[clang] [llvm] [AMDGPU] Introduce asyncmark/wait intrinsics (PR #173259)

Matt Arsenault via cfe-commits Mon, 22 Dec 2025 07:12:40 -0800

================
@@ -0,0 +1,180 @@
+===============================
+ AMDGPU Asynchronous Operations
+===============================
+
+.. contents::
+   :local:
+
+Introduction
+============
+
+Asynchronous operations are memory transfers (usually between the global memory
+and LDS) that are completed independently at an unspecified scope. A thread 
that
+requests one or more asynchronous transfers can use *async markers* to track
+their completion.
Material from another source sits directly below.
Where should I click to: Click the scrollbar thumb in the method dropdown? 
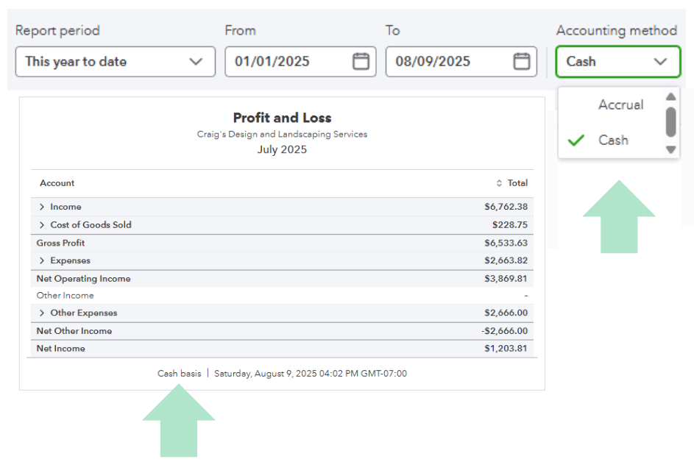670,122
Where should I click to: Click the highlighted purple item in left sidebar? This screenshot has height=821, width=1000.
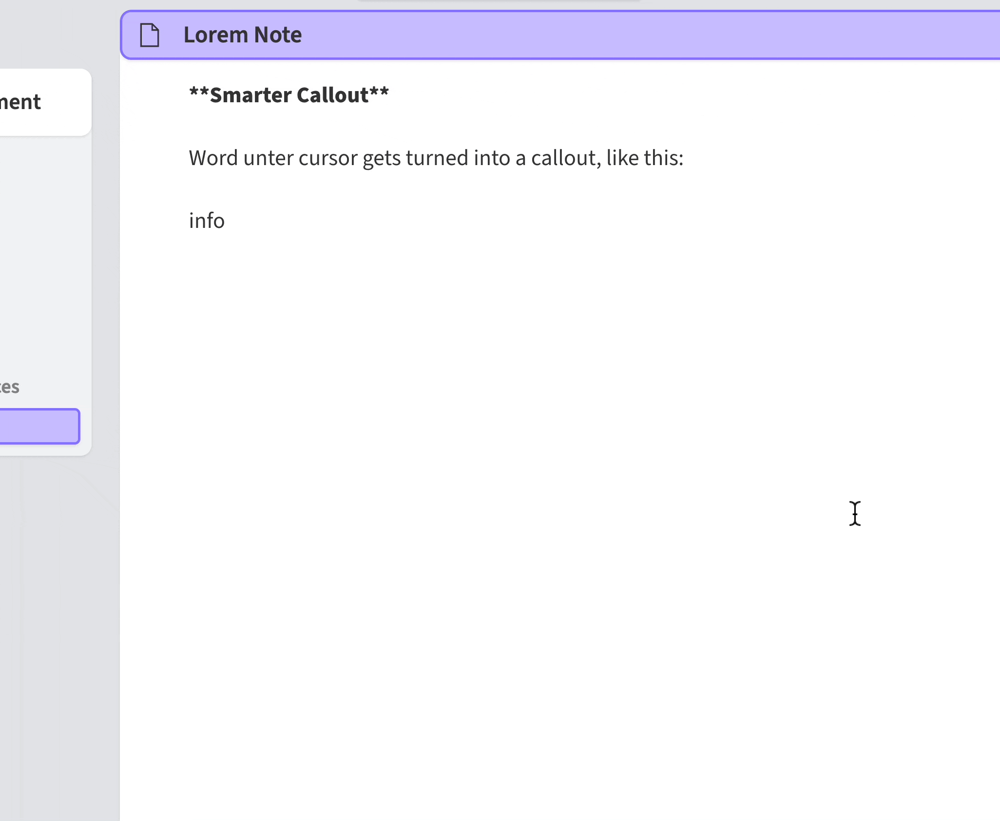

The thread waits for each marker to be *completed*, which
+indicates that requests initiated in program order before this marker have also
+completed.
+
+Operations
+==========
+
+``async_load_to_lds``
+---------------------
+
+.. code-block:: llvm
+
+  ; Legacy "LDS DMA" operations
+  void @llvm.amdgcn.load.to.lds(ptr %src, ptr %dst, ASYNC)
+  void @llvm.amdgcn.global.load.lds(ptr %src, ptr %dst, ASYNC)
+  void @llvm.amdgcn.raw.buffer.load.lds(ptr %src, ptr %dst, ASYNC)
+  void @llvm.amdgcn.raw.ptr.buffer.load.lds(ptr %src, ptr %dst, ASYNC)
+  void @llvm.amdgcn.struct.buffer.load.lds(ptr %src, ptr %dst, ASYNC)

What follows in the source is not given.